What is missing from the study is weighing changes in work against Microsoft’s performance. If remote work is holding back Microsoft, you would hardly know it. The company’s stock price is approaching record territory after the tech firm revealed its quarterly net income was up 47 percent annually. The success has set Microsoft up to raise its quarterly dividend by 6 cents and announce a plan to buy back $60 billion in stock. Microsoft’s financial future is clearly not strongly tied to its workflow policies. Microsoft’s 365 and Teams platform have allowed the company to profit handsomely off the massive shift to remote work. The company is now sitting on nearly $130 billion in cash.
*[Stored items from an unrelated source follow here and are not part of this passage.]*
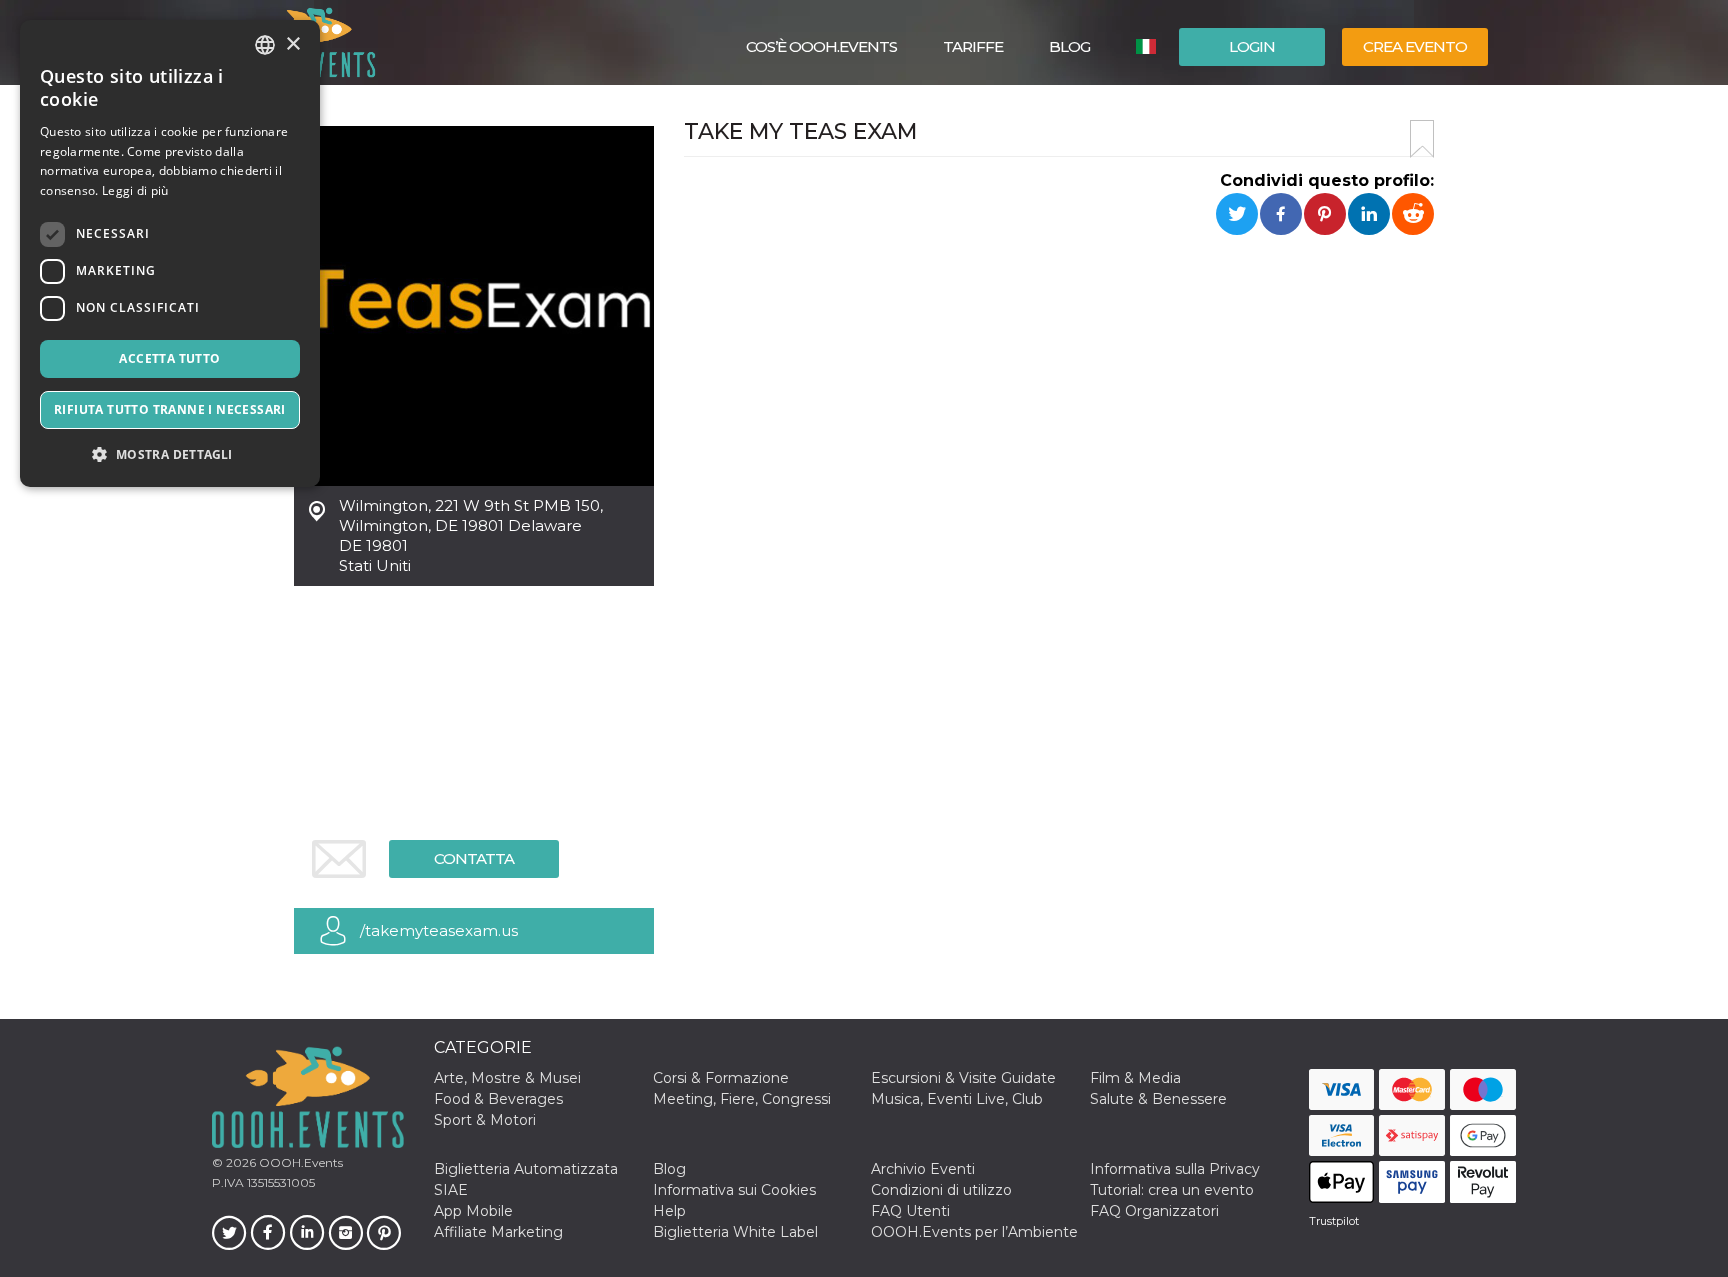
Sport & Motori (485, 1120)
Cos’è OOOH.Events (821, 46)
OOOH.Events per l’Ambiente (974, 1232)
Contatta (474, 858)
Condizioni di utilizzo (941, 1190)
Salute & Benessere (1158, 1099)
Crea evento (1415, 46)
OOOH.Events (299, 1162)
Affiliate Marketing (498, 1232)
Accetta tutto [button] (169, 358)
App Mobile (473, 1211)
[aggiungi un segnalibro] (1422, 139)
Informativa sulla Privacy (1175, 1169)
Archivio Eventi (923, 1169)
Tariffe (973, 46)
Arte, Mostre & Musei (507, 1078)
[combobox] (265, 45)
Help (669, 1211)
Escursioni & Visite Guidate (963, 1078)
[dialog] (170, 253)
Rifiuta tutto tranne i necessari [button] (170, 409)
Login (1252, 46)
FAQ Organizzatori (1154, 1211)
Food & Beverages (498, 1099)
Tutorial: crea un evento (1172, 1190)
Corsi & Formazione (721, 1078)
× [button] (292, 44)
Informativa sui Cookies (734, 1190)
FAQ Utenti (910, 1211)
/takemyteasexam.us (439, 930)
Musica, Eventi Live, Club (957, 1099)
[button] (170, 454)
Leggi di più (135, 190)
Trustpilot (1334, 1221)
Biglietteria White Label (735, 1232)
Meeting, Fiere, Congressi (742, 1099)
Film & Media (1135, 1078)
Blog (1069, 46)
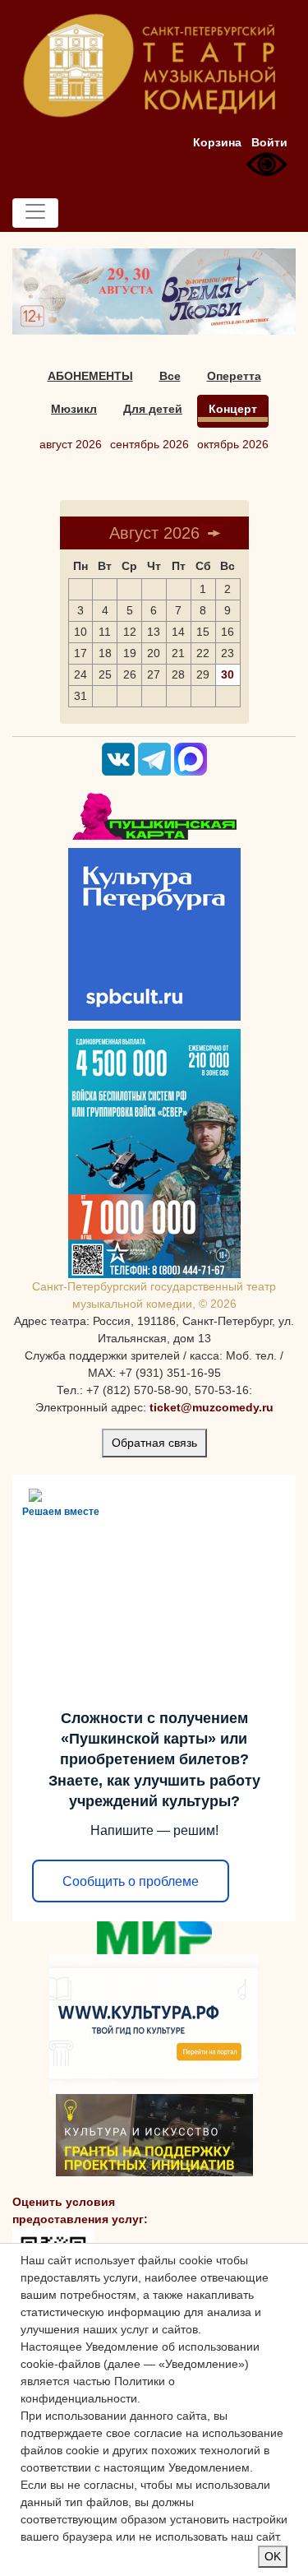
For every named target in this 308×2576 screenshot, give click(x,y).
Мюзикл (74, 408)
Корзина (217, 142)
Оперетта (234, 375)
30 (227, 674)
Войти (269, 142)
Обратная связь (154, 1442)
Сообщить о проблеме (130, 1881)
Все (170, 375)
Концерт (233, 408)
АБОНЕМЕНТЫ (90, 375)
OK (272, 2556)
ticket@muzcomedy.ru (211, 1407)
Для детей (152, 408)
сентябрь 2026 (149, 444)
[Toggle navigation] (35, 213)
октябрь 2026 (233, 444)
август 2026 (70, 444)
Clearly, there’s still much about remote work and the value of offices we don’t fully understand. People are complicated, groups of people even more so. The study of Microsoft’s 61,000 employees moves our understanding of the value of the office forward but is far from conclusive. Many teams take the office for granted, tied to the status quo. Research like the Microsoft study provides a real basis for defending in-person work rather than just being adverse to change. Before any conclusive evidence can be produced, a return to normal to establish a baseline will be required. Maintaining control groups and assumptions is nearly impossible during a global pandemic. We are getting close to understanding the effect of remote work but every answer seems to bring up even more questions about one of the biggest changes to the American workforce in decades.